Tentu saja Fangxuan menyambutnya dengan gembira.
"Ingat, Fangxuan, jangan keluar goa apapun alasannya. Selama setahun penuh, kau harus sudah menguasai seluruh jurus-jurus yang ada di dalam buku rahasia tujuh bintang ini!" titah kakek Yaoshan.
"Baik, Guru, sesuai perintah Anda."
•
•
Sekte Tombak Api.
Di aula sekte Tombak Api sedang diadakan pertemuan besar. Para tetua kecuali tetua ke dua datang menghadiri pertemuan tersebut.
Mereka berkumpul menjadi satu untuk membahas ujian kesetaraan para murid yang diadakan bulan depan.
Selain untuk melatih kekuatan tubuh, ujian tersebut juga bertujuan untuk meningkatkan jiwa martial mereka ke level yang lebih tinggi.
Yang menariknya adalah, bukan cuma murid sekte Tombak Api saja yang ikut serta, melainkan seluruh murid di sekte sekitar kota Donghae bisa mengikuti ujian kesetaraan tersebut.
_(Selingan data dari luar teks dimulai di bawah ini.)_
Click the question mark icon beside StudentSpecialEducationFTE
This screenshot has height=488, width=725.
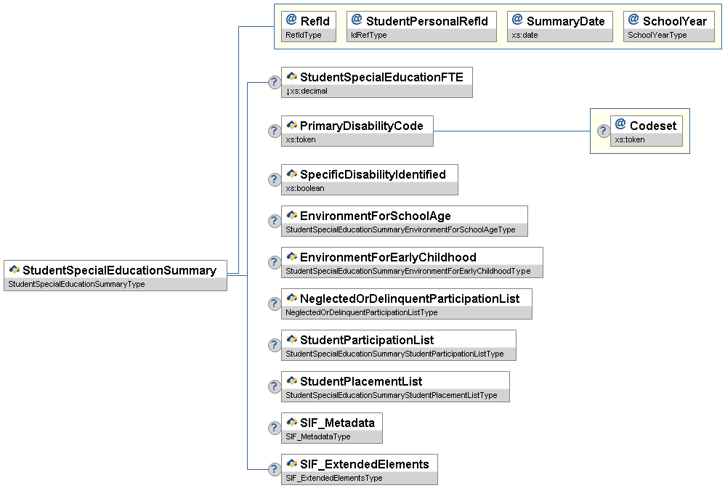pyautogui.click(x=274, y=83)
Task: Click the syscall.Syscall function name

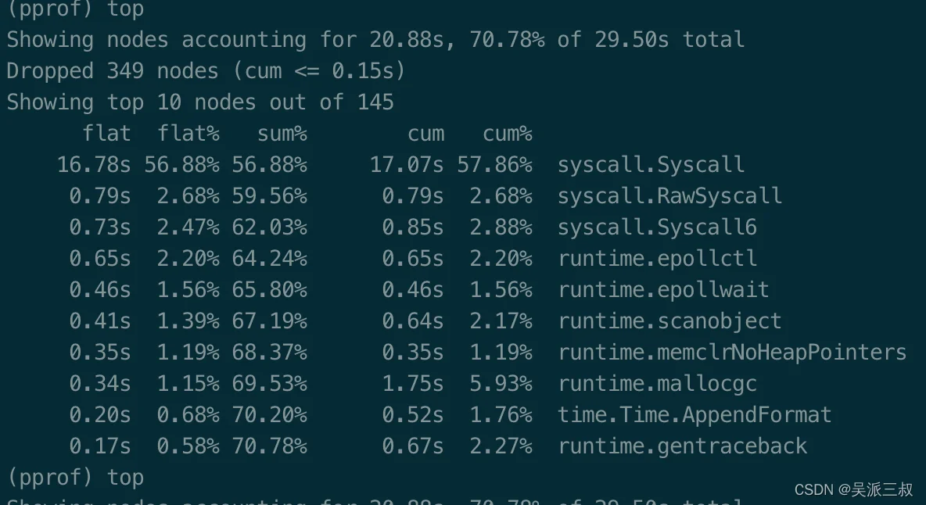Action: click(651, 164)
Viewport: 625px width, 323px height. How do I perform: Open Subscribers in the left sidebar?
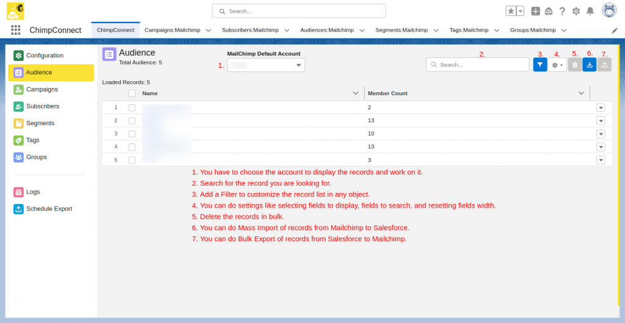43,106
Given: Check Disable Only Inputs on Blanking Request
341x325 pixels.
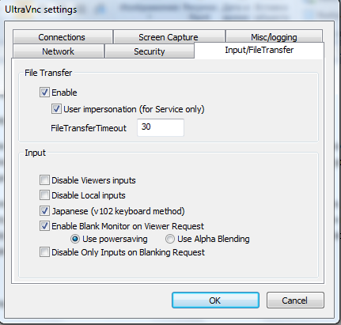Looking at the screenshot, I should 44,252.
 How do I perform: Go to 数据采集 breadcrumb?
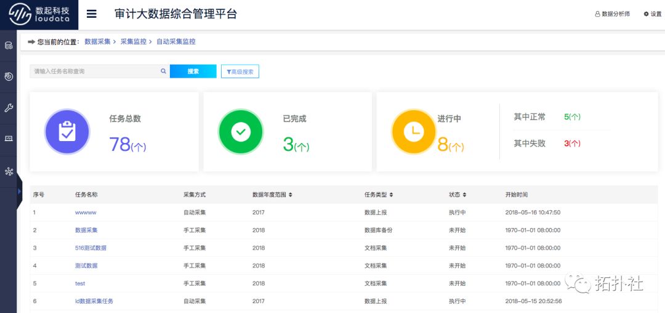click(x=97, y=42)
Para pendekar muda berbakat lainnya bisa ikut serta tanpa kecuali. Dengan begitu, ujian kesetaraan murid ini menjadi jauh lebih menarik dibandingkan ujian-ujian sebelumnya.
"Jin Yang, bagaimana persiapan untuk ujian nanti?" Tetua pertama bertanya.
Guru Jin segera mengepalkan tangan memberi hormat lalu menjawab pertanyaan tersebut. "Persiapan untuk ujian kesetaraan murid sudah mencapai hampir lima puluh persen, Tetua."
"Oh, jadi sudah setengah jalan rupanya. Bagus," puji tetua pertama. "Baiklah, aku percayakan sepenuhnya padamu. Tapi ingat, aku tidak ingin mendengar hal apapun yang akan merusak ujian tersebut!"
"Tentu, Tetua!" Guru Jin pun membungkuk lalu undur diri untuk melaksanakan tugas yang dipercayakan padanya.
Selepas kepergian guru Jin, tetua pertama memanggil seseorang untuk datang ke ruangan pribadinya.
Seorang wanita muda berusia sekitar delapan belas tahun menunduk hormat di hadapan tetua pertama segera setelah masuk ke dalam ruangan.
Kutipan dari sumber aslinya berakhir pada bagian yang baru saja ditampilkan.